ВОПРОСЫ К ТЕКСТУ:
1. Перечислите всё, что Чехов в письме к Плещееву называет своей «святая святых» во фрагменте о мировоззрении Чехова.
2. Ответьте по фрагменту о мировоззрении Чехова на следующие вопросы:
(a) Какой писатель назван среди тех, кто утверждал, что у Чехова не было собственного мировоззрения?
(b) Каким было мировоззрение Чехова?
(c) На чем, по словам доктора Соболя из рассказа «Жена», должно строиться отношение интеллигенции к народу?
3. Продолжите фрагмент о мировоззрении Чехова с того места, где он заканчивается.

ФРАГМЕНТ СТРАНИЦЫ:

########

В споре с Толстым. На весах жизни (Булгаков) - страница 117

Давно пора отвергнуть также взгляд на Чехова только как на поэта безвременья, изобразителя «лишних людей» и т. п. Живописуя пошлость и борясь с пошлостью, Чехов несомненно подымается надо своим временем. Нельзя смотреть на Чехова и только как на художника, лишенного будто бы собственного мировоззрения, как это утверждали многие, в том числе и Л. Н. Толстой. Мировоззрение у Чехова было, и сейчас оно вырисовывается для нас довольно ясно. Мировоззрение это было научное. Чехов был идеалист, как почти все русские его эпохи, и героям его свойственно было мечтать о «небе, усыпанном алмазами». Однако идеализм Чехова, в противоположность идеализму Л. Н. Толстого, был, если можно так выразиться, гораздо более «почвенным». Мечтая о звездах, Чехов чувствовал землю под ногами, и в этом отношении он ближе к нашей эпохе, чем Толстой. Как герой рассказа «Скучная история», Чехов верил, что «наука – самое важное, самое прекрасное и нужное в жизни человека, что она всегда была и будет высшим проявлением любви и что только ею человек победит природу и себя». Его мечты о счастье – совершенно конкретны. «Моя святая святых, – писал А. П. Чехов в письме к поэту Плещееву, – это человеческое тело, здоровье, ум, талант, вдохновение, любовь и абсолютнейшая свобода, свобода от силы и лжи, в чем бы последние две ни выражались»>101. Отношение интеллигенции к народу должно строиться не на сентиментальной идеализации мужика и на филантропии, а на «расчете, знании и справедливости», как выражается доктор Соболь в рассказе «Жена». Надо делать, надо изменить существующий строй, надо оснастить мужика и рабочего знаниями, надо дать народу проявить свою силу, надо помочь трудовым людям занять равноправное положение в обществе и государстве.

########

ИСХОДНЫЕ ДАННЫЕ:
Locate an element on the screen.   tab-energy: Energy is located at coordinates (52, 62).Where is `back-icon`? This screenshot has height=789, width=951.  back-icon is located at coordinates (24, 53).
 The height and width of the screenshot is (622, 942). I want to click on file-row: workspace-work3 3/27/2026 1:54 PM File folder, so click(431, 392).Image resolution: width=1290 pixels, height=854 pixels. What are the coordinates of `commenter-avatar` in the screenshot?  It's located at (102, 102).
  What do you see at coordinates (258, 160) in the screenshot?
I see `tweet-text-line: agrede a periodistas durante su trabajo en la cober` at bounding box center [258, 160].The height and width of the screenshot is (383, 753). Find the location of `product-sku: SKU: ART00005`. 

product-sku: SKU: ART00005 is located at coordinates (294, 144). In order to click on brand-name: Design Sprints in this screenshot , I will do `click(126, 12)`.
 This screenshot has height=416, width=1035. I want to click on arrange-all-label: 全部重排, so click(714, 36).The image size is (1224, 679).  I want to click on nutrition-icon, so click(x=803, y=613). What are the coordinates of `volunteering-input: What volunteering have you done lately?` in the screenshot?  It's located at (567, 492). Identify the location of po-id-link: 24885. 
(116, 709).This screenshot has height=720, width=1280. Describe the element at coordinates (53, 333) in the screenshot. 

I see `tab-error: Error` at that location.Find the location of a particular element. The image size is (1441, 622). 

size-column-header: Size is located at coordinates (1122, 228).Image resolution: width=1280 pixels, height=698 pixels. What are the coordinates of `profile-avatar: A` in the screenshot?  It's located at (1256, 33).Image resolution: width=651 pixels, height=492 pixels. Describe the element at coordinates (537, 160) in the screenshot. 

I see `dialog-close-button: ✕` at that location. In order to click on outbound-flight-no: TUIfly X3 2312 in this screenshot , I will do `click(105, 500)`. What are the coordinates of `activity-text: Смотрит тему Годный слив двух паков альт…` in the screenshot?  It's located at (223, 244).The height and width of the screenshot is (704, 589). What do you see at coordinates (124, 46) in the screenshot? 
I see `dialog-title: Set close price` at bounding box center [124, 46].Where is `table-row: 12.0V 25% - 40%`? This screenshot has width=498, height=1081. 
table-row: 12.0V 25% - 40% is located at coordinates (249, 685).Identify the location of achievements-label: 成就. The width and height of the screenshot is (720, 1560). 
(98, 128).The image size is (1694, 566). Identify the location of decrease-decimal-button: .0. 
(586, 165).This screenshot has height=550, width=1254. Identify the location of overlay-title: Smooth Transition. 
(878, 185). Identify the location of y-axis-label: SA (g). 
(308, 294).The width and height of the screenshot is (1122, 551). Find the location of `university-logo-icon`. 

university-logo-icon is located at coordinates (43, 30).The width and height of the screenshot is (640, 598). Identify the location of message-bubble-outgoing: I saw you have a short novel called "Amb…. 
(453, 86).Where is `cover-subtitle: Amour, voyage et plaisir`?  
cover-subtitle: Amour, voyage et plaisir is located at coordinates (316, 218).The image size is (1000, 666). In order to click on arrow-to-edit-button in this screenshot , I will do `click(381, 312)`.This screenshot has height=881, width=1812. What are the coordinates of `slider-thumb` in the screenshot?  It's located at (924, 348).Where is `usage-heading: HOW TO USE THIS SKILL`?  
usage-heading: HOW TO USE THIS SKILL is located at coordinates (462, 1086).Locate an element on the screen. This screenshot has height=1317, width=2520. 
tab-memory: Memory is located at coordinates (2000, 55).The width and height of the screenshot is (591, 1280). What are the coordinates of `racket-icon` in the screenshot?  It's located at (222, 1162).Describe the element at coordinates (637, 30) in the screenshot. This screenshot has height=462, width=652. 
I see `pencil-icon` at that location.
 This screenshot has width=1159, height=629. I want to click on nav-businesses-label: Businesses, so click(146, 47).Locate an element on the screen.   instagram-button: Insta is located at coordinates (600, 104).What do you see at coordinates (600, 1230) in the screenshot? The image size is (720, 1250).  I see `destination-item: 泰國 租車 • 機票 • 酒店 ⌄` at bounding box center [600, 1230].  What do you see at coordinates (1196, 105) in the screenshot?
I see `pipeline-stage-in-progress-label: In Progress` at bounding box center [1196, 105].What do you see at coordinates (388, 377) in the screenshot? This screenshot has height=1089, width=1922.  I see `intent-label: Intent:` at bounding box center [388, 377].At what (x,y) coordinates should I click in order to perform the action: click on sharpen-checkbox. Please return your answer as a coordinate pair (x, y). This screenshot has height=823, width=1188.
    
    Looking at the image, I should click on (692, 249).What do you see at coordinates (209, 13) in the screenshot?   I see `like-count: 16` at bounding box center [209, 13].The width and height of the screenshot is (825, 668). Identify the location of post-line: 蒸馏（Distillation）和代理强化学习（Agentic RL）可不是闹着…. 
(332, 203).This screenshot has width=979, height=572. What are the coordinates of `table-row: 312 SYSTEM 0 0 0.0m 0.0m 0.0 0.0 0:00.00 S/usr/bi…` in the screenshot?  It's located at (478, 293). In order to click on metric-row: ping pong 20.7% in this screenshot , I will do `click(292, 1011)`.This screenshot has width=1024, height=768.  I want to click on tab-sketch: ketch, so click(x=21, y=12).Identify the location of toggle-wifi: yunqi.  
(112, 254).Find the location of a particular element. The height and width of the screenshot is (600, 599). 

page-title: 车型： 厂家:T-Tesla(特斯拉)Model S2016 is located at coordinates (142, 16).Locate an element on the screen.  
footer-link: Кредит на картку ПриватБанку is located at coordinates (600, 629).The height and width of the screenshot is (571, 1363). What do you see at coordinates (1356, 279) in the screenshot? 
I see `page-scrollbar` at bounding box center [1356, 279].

########

ОТВЕТЫ:
1. Человеческое тело, здоровье, ум, талант, вдохновение, любовь, абсолютнейшая свобода.

2.
(a) Л. Н. Толстой.
(b) Научным.
(c) На «расчете, знании и справедливости».

3.
В молодости и Антон Павлович прошел через увлечение Толстым. Но вот что он потом писал о этом (в письме к А. С. Суворину):


«Толстовская философия сильно трогала меня, владела мною лет 6–7, и действовали на меня не основные положения, которые были мне известны и раньше, а толстовская манера выражаться, рассудительность и, вероятно, гипнотизм своего рода… расчетливость и справедливость говорят мне, что в электричестве и паре любви к человеку больше, чем в целомудрии и в воздержании от мяса»>102.

Эта тирада великолепно показывает, в чем Чехов опередил свою эпоху. Тут он выступает перед нами в качестве не отвлеченного, морализирующего только, а конкретного гуманиста, знающего, что народ нужно прежде всего поднять материально, а, следовательно, освободить его от кабалы и рабства, чтобы он мог вздохнуть свободно.